## Task instructions:
Can you give the listing below as a Markdown table with the columns Row and Line, numbering each row in order and leaving out blank lines?
------ Data provided ------
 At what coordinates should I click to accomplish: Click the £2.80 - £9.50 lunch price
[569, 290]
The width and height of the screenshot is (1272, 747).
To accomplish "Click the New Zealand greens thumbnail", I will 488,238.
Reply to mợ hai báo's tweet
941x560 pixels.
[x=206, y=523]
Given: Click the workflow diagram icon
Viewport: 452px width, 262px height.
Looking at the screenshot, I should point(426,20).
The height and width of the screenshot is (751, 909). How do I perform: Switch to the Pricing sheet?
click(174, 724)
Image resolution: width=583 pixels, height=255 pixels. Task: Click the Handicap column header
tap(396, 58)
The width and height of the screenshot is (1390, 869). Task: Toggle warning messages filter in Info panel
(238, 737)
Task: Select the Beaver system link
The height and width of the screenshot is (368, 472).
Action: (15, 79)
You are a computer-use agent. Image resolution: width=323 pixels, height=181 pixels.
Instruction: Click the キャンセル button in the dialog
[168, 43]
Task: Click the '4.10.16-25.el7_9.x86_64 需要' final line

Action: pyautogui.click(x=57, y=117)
------
## Output for this exercise:
| Row | Line |
|---|---|
| 1 |  At what coordinates should I click to accomplish: Click the £2.80 - £9.50 lunch price |
| 2 | [569, 290] |
| 3 | The width and height of the screenshot is (1272, 747). |
| 4 | To accomplish "Click the New Zealand greens thumbnail", I will 488,238. |
| 5 | Reply to mợ hai báo's tweet |
| 6 | 941x560 pixels. |
| 7 | [x=206, y=523] |
| 8 | Given: Click the workflow diagram icon |
| 9 | Viewport: 452px width, 262px height. |
| 10 | Looking at the screenshot, I should point(426,20). |
| 11 | The height and width of the screenshot is (751, 909). How do I perform: Switch to the Pricing sheet? |
| 12 | click(174, 724) |
| 13 | Image resolution: width=583 pixels, height=255 pixels. Task: Click the Handicap column header |
| 14 | tap(396, 58) |
| 15 | The width and height of the screenshot is (1390, 869). Task: Toggle warning messages filter in Info panel |
| 16 | (238, 737) |
| 17 | Task: Select the Beaver system link |
| 18 | The height and width of the screenshot is (368, 472). |
| 19 | Action: (15, 79) |
| 20 | You are a computer-use agent. Image resolution: width=323 pixels, height=181 pixels. |
| 21 | Instruction: Click the キャンセル button in the dialog |
| 22 | [168, 43] |
| 23 | Task: Click the '4.10.16-25.el7_9.x86_64 需要' final line |
| 24 | Action: pyautogui.click(x=57, y=117) |